> **Try it**:
What is needed here is every line of the records that includes "computer".

> **Study material**:
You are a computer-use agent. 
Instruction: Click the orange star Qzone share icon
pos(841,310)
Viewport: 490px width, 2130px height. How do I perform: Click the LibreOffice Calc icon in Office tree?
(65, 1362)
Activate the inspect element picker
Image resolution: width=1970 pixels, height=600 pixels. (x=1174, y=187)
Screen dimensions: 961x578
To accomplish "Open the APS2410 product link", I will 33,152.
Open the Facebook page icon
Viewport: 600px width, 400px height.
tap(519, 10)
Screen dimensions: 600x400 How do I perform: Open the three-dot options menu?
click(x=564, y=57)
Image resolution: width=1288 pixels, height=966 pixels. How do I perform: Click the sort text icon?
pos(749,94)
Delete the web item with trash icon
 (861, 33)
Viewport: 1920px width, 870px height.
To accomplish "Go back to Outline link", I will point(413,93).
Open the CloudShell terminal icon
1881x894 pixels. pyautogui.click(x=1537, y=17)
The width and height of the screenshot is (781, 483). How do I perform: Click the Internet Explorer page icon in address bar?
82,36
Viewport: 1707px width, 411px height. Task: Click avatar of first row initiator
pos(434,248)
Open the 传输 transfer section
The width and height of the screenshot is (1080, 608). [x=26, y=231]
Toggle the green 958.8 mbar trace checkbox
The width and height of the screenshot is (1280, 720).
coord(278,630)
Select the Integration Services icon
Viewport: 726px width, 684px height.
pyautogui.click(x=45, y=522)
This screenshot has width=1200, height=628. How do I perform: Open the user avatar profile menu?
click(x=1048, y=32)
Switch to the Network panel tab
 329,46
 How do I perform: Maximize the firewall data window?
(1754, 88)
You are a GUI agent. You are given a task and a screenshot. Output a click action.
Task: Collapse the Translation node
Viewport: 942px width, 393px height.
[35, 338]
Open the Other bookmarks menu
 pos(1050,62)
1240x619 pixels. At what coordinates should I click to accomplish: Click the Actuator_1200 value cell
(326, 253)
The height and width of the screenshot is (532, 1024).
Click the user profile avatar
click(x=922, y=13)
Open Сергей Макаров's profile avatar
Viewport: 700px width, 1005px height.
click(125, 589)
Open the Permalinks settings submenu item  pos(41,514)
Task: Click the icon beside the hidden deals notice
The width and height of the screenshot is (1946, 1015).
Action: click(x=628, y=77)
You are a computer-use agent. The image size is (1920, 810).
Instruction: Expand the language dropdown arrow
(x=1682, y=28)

> **Solution to the exercise**:
You are a computer-use agent. 
You are a computer-use agent. The image size is (1920, 810).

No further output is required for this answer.